Hiding by day and traveling at night, Churchill stole food and drank from streams. When hunger had nearly consumed him, the escapee took a chance and knocked on the door of a coal mine manager. Once again, luck was looking out for young Churchill as the man who answered the door was an Englishman, John Howard. “I felt like a drowning man pulled out of the water,” Churchill recalled. For days he hid in the total darkness of the coal mine, with the patter of the rats scurrying around his pillow his only company, until Howard was able to smuggle his countryman onto a freight train that carried him to freedom in Portuguese East Africa.
Although Churchill had finally achieved the glory he had always sought, he opted to continue covering the war—and fighting in it as well. He participated in the Battle of Spion Kop where a bullet severed a feather on his hat. When Pretoria fell in June 1900, Churchill rode into the city on horseback and led the liberation of the 180 soldiers remaining in the prison where he had once been confined.
Churchill returned to Britain that summer as the imperial hero he had always hoped to be. The country finally saw the greatness in the ambitious young man that he had seen in himself. He once again ran for a seat in Parliament. This time he won. “Nothing but personal popularity arising out of the late South African War carried me in,” he wrote the day after the election. “This is the launching pad for Churchill’s political career. This is what he had been trying again and again to happen. This is what made him a household name in Great Britain,” Millard says.

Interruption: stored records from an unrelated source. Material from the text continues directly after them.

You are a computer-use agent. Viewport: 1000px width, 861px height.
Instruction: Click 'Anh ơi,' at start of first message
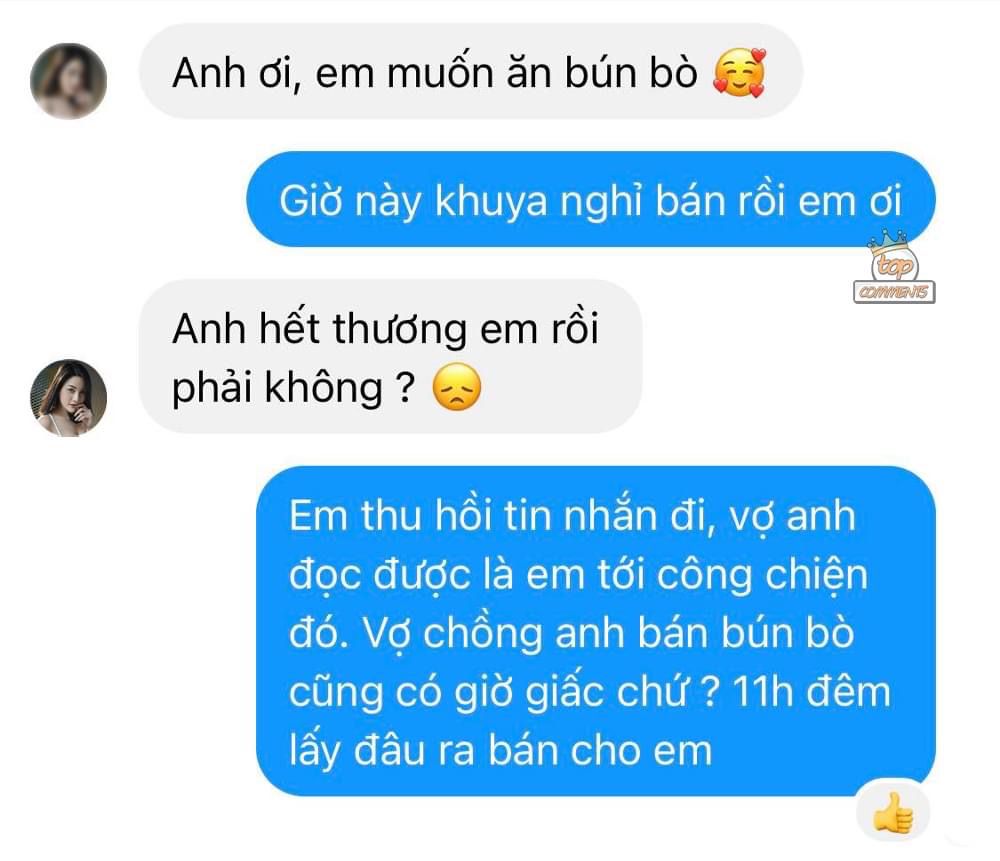click(236, 73)
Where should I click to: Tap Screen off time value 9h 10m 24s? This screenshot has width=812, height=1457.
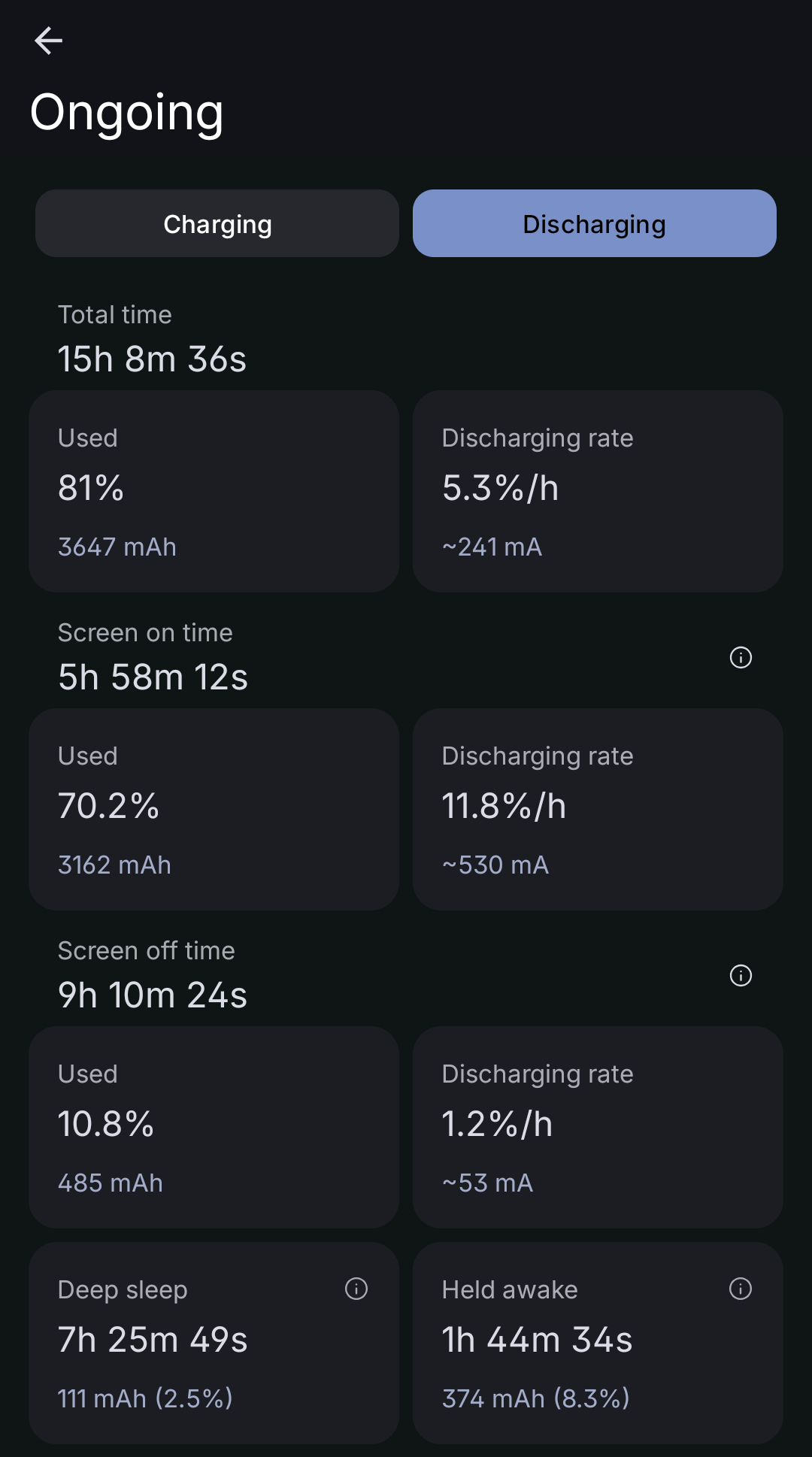(153, 995)
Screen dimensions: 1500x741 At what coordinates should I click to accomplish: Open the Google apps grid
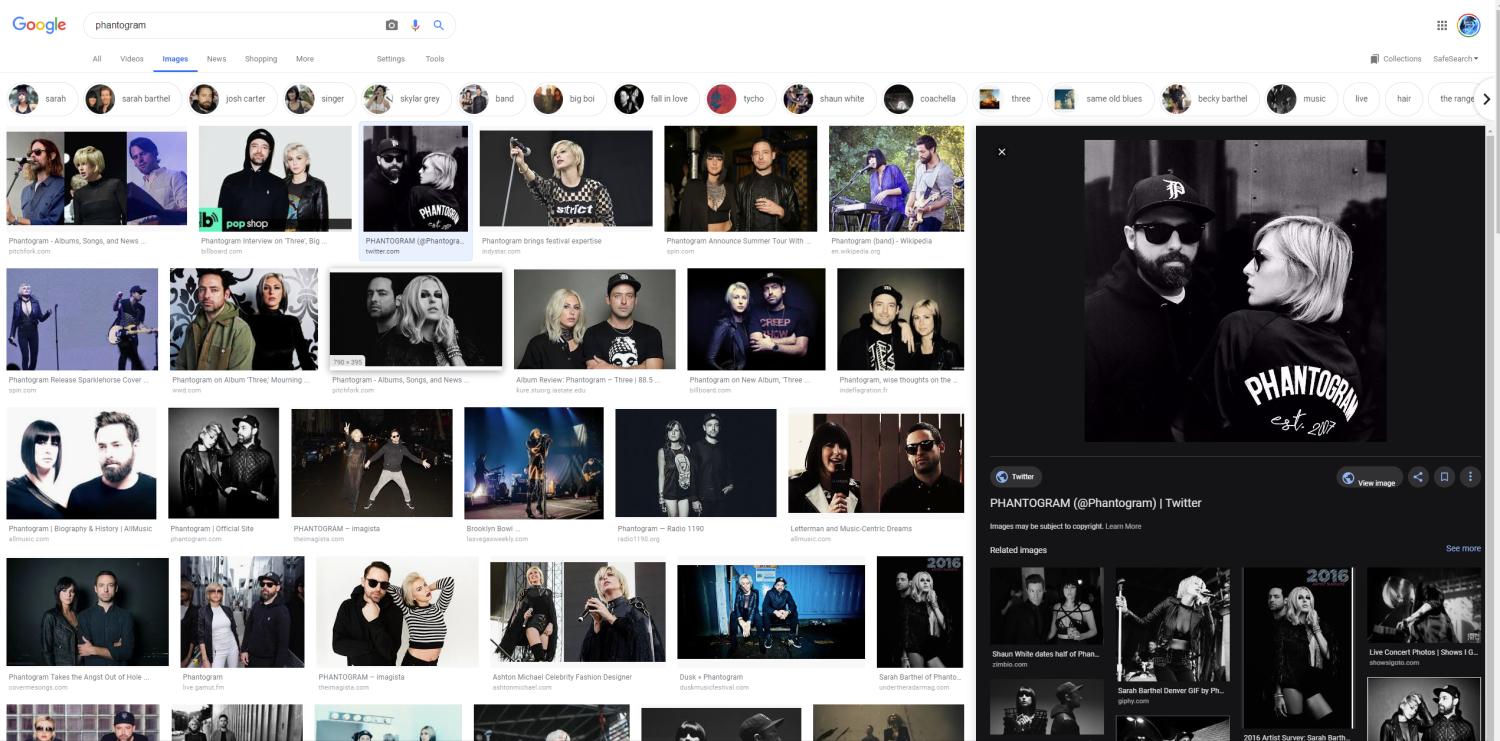click(x=1441, y=25)
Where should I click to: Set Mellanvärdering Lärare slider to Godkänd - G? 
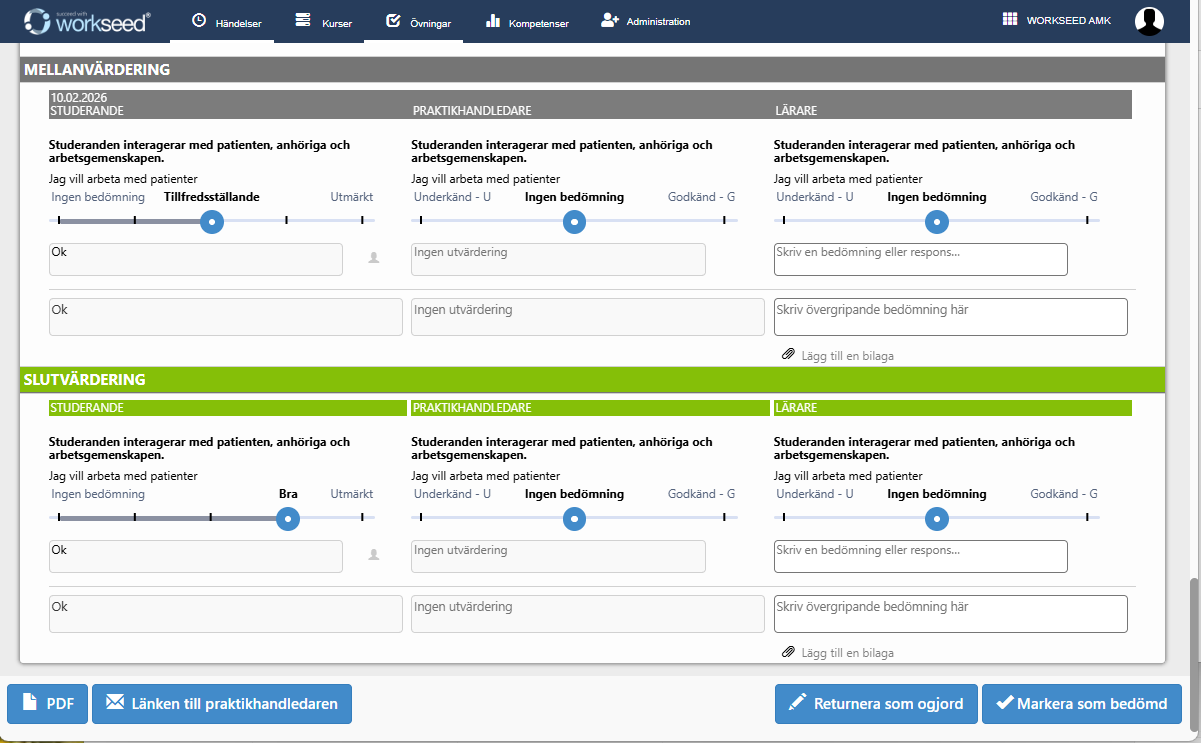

The story of Churchill’s exploits in the Boer War is not a coming-of-age story. As Millard points out, he had already come of age by the time he arrived in southern Africa. “He knew in his heart of hearts that he was destined for greatness. If you look at a photograph, you wouldn’t necessarily recognize him, but inside he was already fully formed. His determination, audacity, arrogance, ingenuity and grit were all there on full display.”